DE 100 60 903 describes a prior art in which the position of a reference surface is determined using a sensing ski or using three laser measuring heads a distance apart in the direction of movement. In order to avoid a complicated construction for holding the laser sensors, it is proposed to arrange, at a point above the smoothing board, three differently oriented laser telemeters which determine the distance to three measuring points located one behind the other in the direction of movement. The distance values are each converted into a height and a horizontal distance. Depending on the heights determined and on the required height, a height control signal for the smoothing board or another processing tool is generated.
The accuracy of the height determination using the obliquely oriented laser telemeters is reduced by the accuracy of mounting and by the fact that at least one measuring point lies on the already applied surface. In the case of road construction machines, an exactly constant sensor orientation is scarcely achievable owing to vibrations and large temperature and humidity variations. In the case of telemeters directed obliquely forwards, a small unknown change in angle is sufficient to lead to a considerable error in the height calculated from a measurement assuming the false orientation.
U.S. Pat. No. 5,549,412 discloses a method in which a road processing machine comprising a vertically adjustable working part is used together with at least one transmitter. A sensor on the machine receives at least one signal of the at least one transmitter, and height position information which is used for the vertical positioning of the vertically adjustable working part is derived from the received signal. For example, a GPS system is used as the system comprising transmitter and sensor. In order to achieve a desired surfacing over a reference surface, the reference surface is driven over without processing merely for determining the reference surface position, which is associated with a double driving effort.
EP 1 079 029 A2 discloses a solution in which a GPS system and a tilt-adjustable rotational laser system are used for the three-dimensional control or levelling of the construction machine. The GPS system on the construction machine determines two position coordinates of the construction machine, which are communicated to the stationary rotational laser system. A required height is coordinated with the actual position coordinates, and the rotational laser is oriented so that, in the case of a linear laser receiver of the construction machine, it marks the required height. The laser receiver determines the actual deviation of the working tool from the required height. The height position of the working tool is adjusted according to this deviation. This solution is very complicated because it comprises a GPS system, a complex rotational laser system, a radio link between these systems, a linear laser receiver and at least one control. In addition, problems arise in areas, for example, under bridges, where the satellite signals required by the GPS system cannot be received.

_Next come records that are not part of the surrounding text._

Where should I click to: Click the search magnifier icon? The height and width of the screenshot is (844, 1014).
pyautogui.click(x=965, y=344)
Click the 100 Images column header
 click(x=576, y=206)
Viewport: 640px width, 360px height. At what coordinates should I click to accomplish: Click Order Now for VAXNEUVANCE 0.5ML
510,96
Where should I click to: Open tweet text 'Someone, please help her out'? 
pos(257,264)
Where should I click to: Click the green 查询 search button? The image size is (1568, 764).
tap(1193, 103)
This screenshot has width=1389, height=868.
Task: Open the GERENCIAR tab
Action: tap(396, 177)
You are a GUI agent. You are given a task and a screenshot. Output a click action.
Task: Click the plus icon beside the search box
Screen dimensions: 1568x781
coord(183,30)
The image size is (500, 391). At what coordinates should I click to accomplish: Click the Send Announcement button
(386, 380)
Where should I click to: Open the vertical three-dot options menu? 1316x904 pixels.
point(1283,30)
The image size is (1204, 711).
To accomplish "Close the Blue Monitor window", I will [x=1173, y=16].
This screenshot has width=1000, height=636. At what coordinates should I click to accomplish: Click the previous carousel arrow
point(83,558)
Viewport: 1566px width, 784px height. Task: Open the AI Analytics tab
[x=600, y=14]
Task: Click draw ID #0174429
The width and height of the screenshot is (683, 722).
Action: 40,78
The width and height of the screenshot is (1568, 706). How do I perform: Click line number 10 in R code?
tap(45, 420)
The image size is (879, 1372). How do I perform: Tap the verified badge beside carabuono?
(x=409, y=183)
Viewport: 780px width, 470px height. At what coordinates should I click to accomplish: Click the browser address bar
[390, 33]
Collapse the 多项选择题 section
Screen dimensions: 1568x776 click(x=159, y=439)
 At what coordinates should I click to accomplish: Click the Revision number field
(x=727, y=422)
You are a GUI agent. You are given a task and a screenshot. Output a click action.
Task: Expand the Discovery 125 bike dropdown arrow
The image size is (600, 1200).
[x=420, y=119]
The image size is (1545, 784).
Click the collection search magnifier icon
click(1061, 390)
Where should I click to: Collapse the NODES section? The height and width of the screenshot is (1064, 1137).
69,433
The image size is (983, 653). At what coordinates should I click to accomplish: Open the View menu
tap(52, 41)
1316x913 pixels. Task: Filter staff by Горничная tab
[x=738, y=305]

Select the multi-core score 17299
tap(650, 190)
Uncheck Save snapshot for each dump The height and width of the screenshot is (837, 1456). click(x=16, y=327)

Further possibilities for height determination of the working part are described in DE 196 47 150, in which a device and a method for controlling the installation height of a road finisher are described. The determination of the height of the screeding beam edge is effected here by potentiometer sensors, ultrasonic sensors or laser receivers.
DE 199 51 297 C1 relates to an automatic longitudinal control of a road finisher during the installation of a road layer. Solutions are used in which a prism arranged on the road finisher is followed by a total laser station. This station follows the prism by means of an optical system which can be oriented in all directions. The position of the construction machine or of the screeding beam is calculated from the solid angle of the optical system, the distance between prism and optical system and the position of the total station. For the exact height regulation of the screeding beam, the prism must be arranged as directly as possible above the rear edge of the screeding beam. However, this then results in inaccuracies in steering which adversely affect the surface profile. In order to compensate the effects of the inaccuracies in steering, parts of the screeding beam which are displaceable transversely to the travel direction are proposed, so that, even in the case of an inaccurate travel path, a precise application of the surface is ensured by an optimum lateral displacement of these parts.
A road processing machine comprising laterally displaceable screeding beam parts has a complicated mechanical design. In the case of construction machines without possibilities for lateral adjustment, the problems arising from the inaccuracy in steering persist.